CCRCs, which make up 17% of the high yield fund, perform well in an improving housing market, and if they are located in strong demographic and geographic areas, like Naples, Fla., where retirement and the 65-and-older population is growing consistently year over year, according to Paris.

"Now that the housing market has settled in, we have been able to negotiate strong positions when we buy a new deal," he said, noting that they typically buy the CCRC bonds when the facilities are in the start-up stage.

By contrast, the fund owns less than 0.5% in Puerto Rico paper and avoids other speculative bonds that have made headlines in the last two years.

"We like to stick to our knitting," Paris said. "We don't pile into one sector just because it's hot. Diversity is the key to what we do, and we still have long-term performance numbers."

While the high-yield fund is open-ended, Paris said it has been closed to new investors for the last 18 months under a "managed growth philosophy" to protect shareholders by keeping a steady distribution yield at a time when there is a lack of new issuance in the high yield space.

As a result, the fund has maintained its dividends since September 2014 while funds in the peer group have been a lot more fluid in their dividend policies.

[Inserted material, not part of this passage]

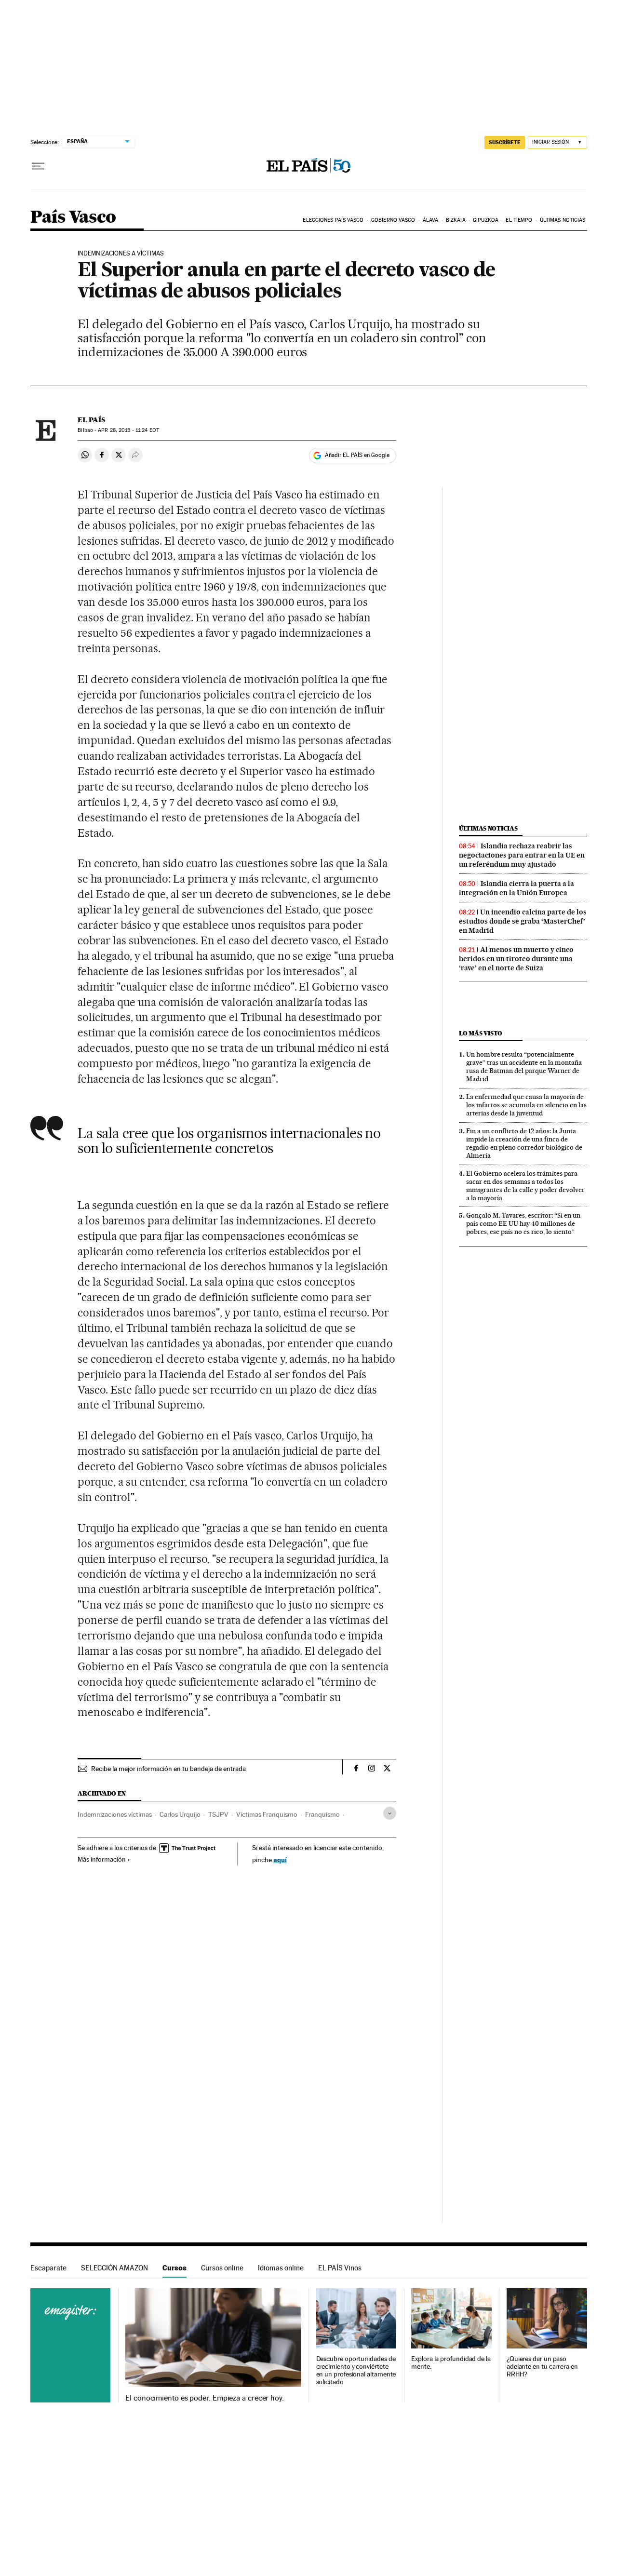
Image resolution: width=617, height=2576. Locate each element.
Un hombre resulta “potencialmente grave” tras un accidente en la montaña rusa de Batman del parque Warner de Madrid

Overall, Paris said the high yield fund and the other Invesco municipal funds should continue to performance well as long as the fundamentals remain steady in the municipal market as a whole.

"The tax code changed the demand aspects of the municipal market, so demand for municipals has been really steady," he said. The negative supply that has persisted since 2010 is balanced by positive flows, and municipals' low correlation to stocks has kept demand "pretty strong" in spite of the scarcity, he said.

"Municipals don't have that energy story that corporate bonds have and the lower oil prices have not shaken up the municipal market," Paris said. "With the fundamentals of municipals, as long as the economy is growing, municipals should be in good shape."